The evolution of OTT (Over-The-Top) services has transformed media consumption, beginning in the early 2000s with platforms initially offering reruns and niche programming. The development of streaming technology, improved internet speeds, and increased broadband availability enabled OTT platforms to expand their content to include original series, live broadcasts, and exclusive sports and entertainment coverage. These changes have reshaped the media landscape globally.
Netflix and Amazon Prime Video capitalised on this transformation early by heavily investing in original content and multiple language options to attract diverse subscribers. The rise of smart TVs and streaming devices such as Roku, Chromecast, and Apple TV also contributed to the rapid adoption of OTT services. Traditionally, the South Asian diaspora relied on cable and satellite services to access content from the Indian subcontinent. However, as major international streaming platforms incorporated South Asian programming, audiences began migrating to these global services. The relative absence of robust OTT platforms from the Indian subcontinent in international markets has created a gap exploited by global players and, in some cases, encouraged piracy due to unavailability.
Despite increased demand for South Asian content, OTT platforms from the subcontinent have struggled to establish a firm presence in Western markets such as the UK and the U.S. Indian apps have entered these markets but have experienced inconsistent availability and limited success. For example, Hotstar initially launched in the U.S. but later withdrew, folding some of its content into Hulu and Disney offerings. Similarly, Voot’s attempts to expand into the UK and U.S. markets were short-lived and did not seamlessly transition to its successor, JioCinema (now rebranded as JioStar). SonyLIV continues to operate internationally but has yet to achieve significant market penetration. Meanwhile, ZEE5 Global is accessible in most markets but remains relatively underwhelming in terms of subscriber growth and influence.
This fragmented expansion strategy has diluted the potential market share of South Asian OTT platforms. While global audiences have embraced subscription streaming, South Asian networks have not fully capitalised on this opportunity, allowing mainstream global platforms to dominate the space. Pricing also poses a challenge, with the combined cost of subscribing to ZEE5 (£6.99), SonyLIV (£3.00), and Hotstar (£5.99) amounting to approximately £16 per month. This figure surpasses the price of comprehensive packages available via UK providers like Sky or Virgin Media, where customers can access South Asian channels alongside popular global services such as Netflix and Discovery+ for £12-£15—often lower when discounts apply. The limited volume of fresh daily Hindi content and lack of live TV streaming further weakens the competitive positioning of South Asian OTT offerings.
At the recent Connected TV World Summit (CTWS), Ampere Analysis emphasised the importance of bundling to improve subscriber retention amid rising churn rates. In the UK and U.S., demand for ad-supported subscription video-on-demand (SVoD) tiers is growing, appealing particularly to price-sensitive consumers and enabling audiences to subscribe to multiple services without cancelling others. YuppTV made attempts at bundling by pairing SonyLIV with live South Asian channels, hoping to attract a broader consumer base. However, this strategy has had limited success owing to the exclusion of all major South Asian OTT platforms from the bundle and weak marketing efforts that restrict uptake.

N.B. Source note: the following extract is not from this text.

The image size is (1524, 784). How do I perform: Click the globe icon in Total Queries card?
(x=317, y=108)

For South Asian OTT platforms to secure a meaningful foothold in Western markets, significant strategic shifts are required. Business approaches that could enhance competitiveness include stronger bundling strategies, involving partnerships with global streaming aggregators to reduce costs and increase accessibility. Expanding exclusive and original content, especially programming tailored to diaspora audiences including local productions catering to younger viewers, is crucial. Moreover, enhanced marketing and distribution efforts, including a greater physical presence on the ground, would strengthen brand recognition and subscriber acquisition. Additionally, launching ad-supported subscription tiers could attract a wider user base by offering more affordable access.

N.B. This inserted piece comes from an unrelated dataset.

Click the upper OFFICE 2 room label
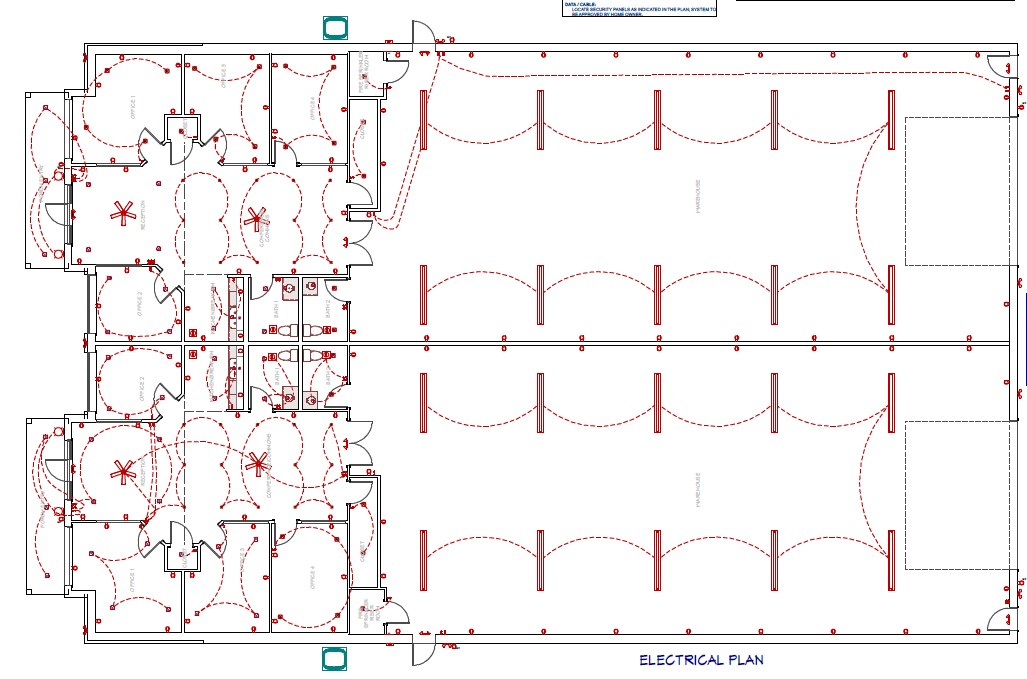 pyautogui.click(x=140, y=304)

The BizAsiaLive is reporting that until these challenges are addressed, South Asian OTT services are likely to remain on the periphery of the global streaming market. In the meantime, many members of the diaspora will continue to rely on global streaming giants or alternative means such as piracy to access preferred content. The market and revenue potential for South Asian OTT platforms exists, but successful execution in these critical areas will be key to their future growth and sustainability.